Copy everything from the line containing "This screenshot has height=348, width=529." down to the end of the records, requests included, and rescale each coordinate in the answers by multiplying it by 1.5 and rounding to a whole number, with halves rounded up. Leave the pictures out.

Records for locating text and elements
%%

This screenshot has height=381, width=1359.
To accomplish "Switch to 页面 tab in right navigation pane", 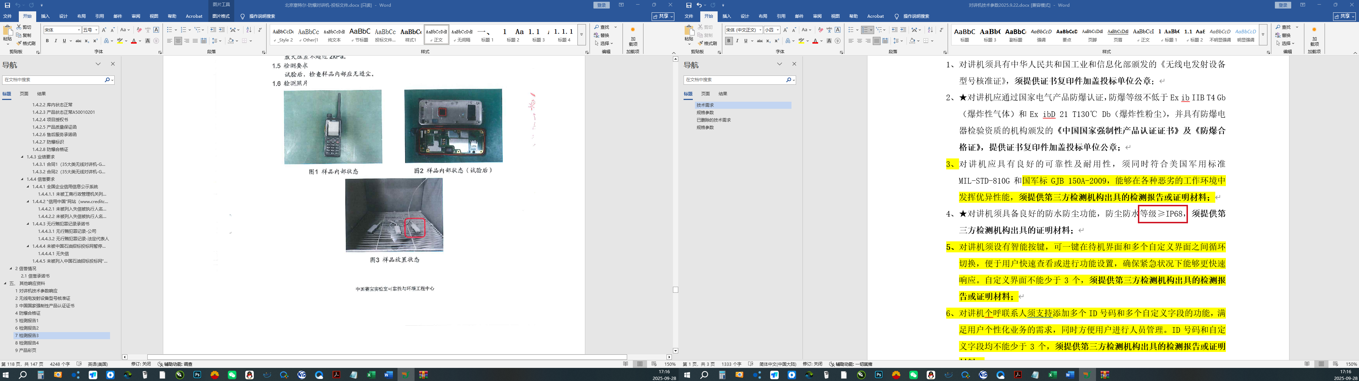I will click(x=705, y=94).
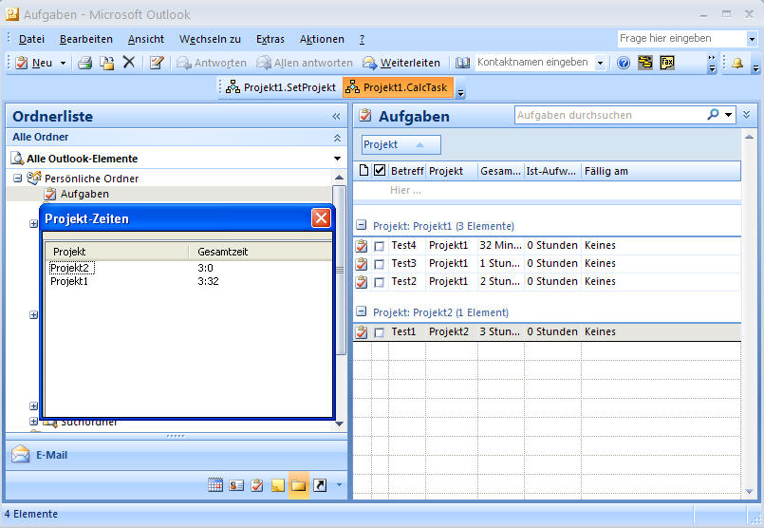Click the blue Help question mark icon

(624, 63)
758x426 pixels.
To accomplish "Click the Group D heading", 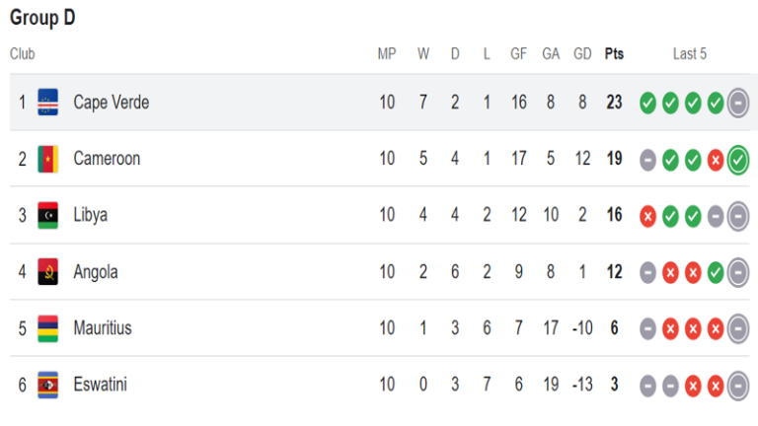I will [x=42, y=18].
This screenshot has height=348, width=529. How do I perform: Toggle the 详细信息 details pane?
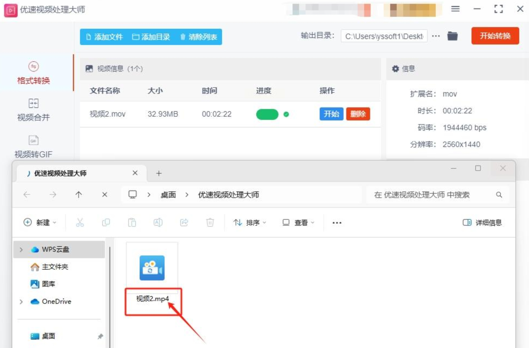click(482, 222)
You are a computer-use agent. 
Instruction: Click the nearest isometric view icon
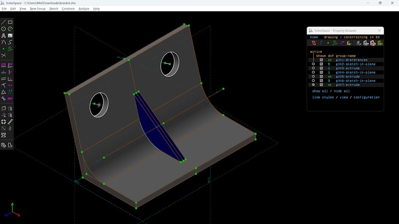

%%

**Solution to this exercise:**
This screenshot has height=348, width=529. How do I perform: Toggle the 详细信息 details pane?
click(723, 333)
You are a computer-use agent. 
Instruction: Click the nearest isometric view icon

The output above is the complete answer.